Artists from David Bowie and Olivia Rodrigo to seminal New York hip hop acts, such as the Wu-Tang Clan, the Notorious B.I.G. and LL Cool J, have also graced the plastic card over the years, as have iconic New York shows like Seinfeld and Law & Order.

“For me, the most special cards are cards which present New York City to the world,” said Lev Radin, a collector in the Bronx. “Not only photos of landmarks, skylines, but also about people who live and make New York special.”

Perfecting the correct angle and velocity of the MetroCard swipe also became something of a point of pride separating real New Yorkers from those just visiting.

During her failed 2016 presidential campaign, Hillary Clinton, a former US Senator from New York, took an excruciating five swipes at a Bronx turnstile. In fairness, her chief Democratic opponent at the time, US Sen. Bernie Sanders of Vermont, a native Brooklynite, didn't even appear to realize tokens had been discontinued.

Cost savings and lingering concerns Unlike the MetroCard rollout, OMNY has required little adjustment.
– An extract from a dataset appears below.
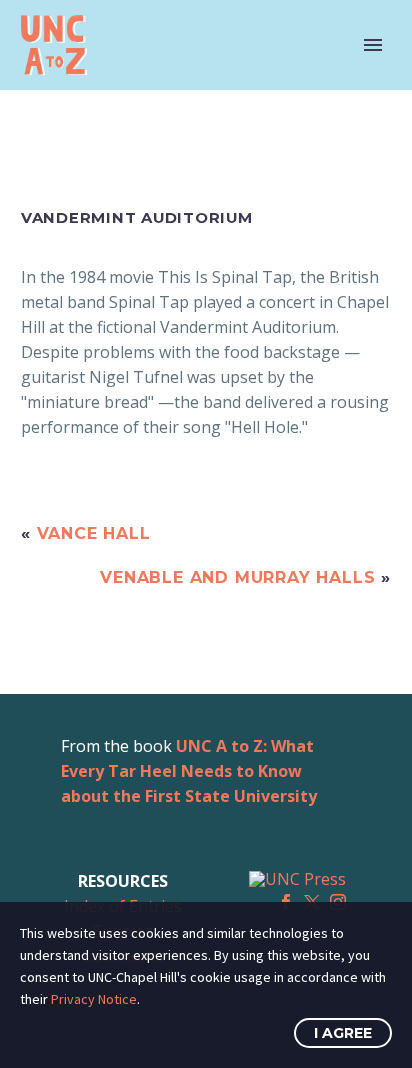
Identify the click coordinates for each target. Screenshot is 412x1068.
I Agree (343, 1033)
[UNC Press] (297, 878)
Riders reluctant to use a credit card or smart device can purchase an OMNY card they can reload, similar to a MetroCard. Existing MetroCards will also continue to work into 2026, allowing riders to use remaining balances.

MTA spokespersons declined to comment, pointing instead to their many public statements as the deadline approaches.

The agency has said the changeover saves at least $20 million annually in MetroCard-related costs.

The new system also allows unlimited free rides within a seven-day period because the fare is capped after 12 rides. It'll max out at $35 a week once the fare rises to $3 in January.

Still, new changes come with tradeoffs, with some critics raising concerns about data collection and surveillance.

Near Times Square on a recent morning, Ronald Minor was among the dwindling group of "straphangers" still swiping MetroCards.

The 70-year-old Manhattan resident said he's sad to see them go. He has an OMNY card but found the vending machines to reload it more cumbersome.

“It’s hard for the elders,” Minor said as he caught a train to Brooklyn. “Don’t push us aside and make it like we don’t count. You push these machines away, you push us away.”

John Sacchetti, another MetroCard user at the Port Authority stop, said he likes being able to see his balance as he swipes through a turnstile so he knows how much he’s been spending on rides.

“It’s just like everything else, just something to get used to," he said as he headed uptown. "Once I get used to it, I think it’ll be okay.”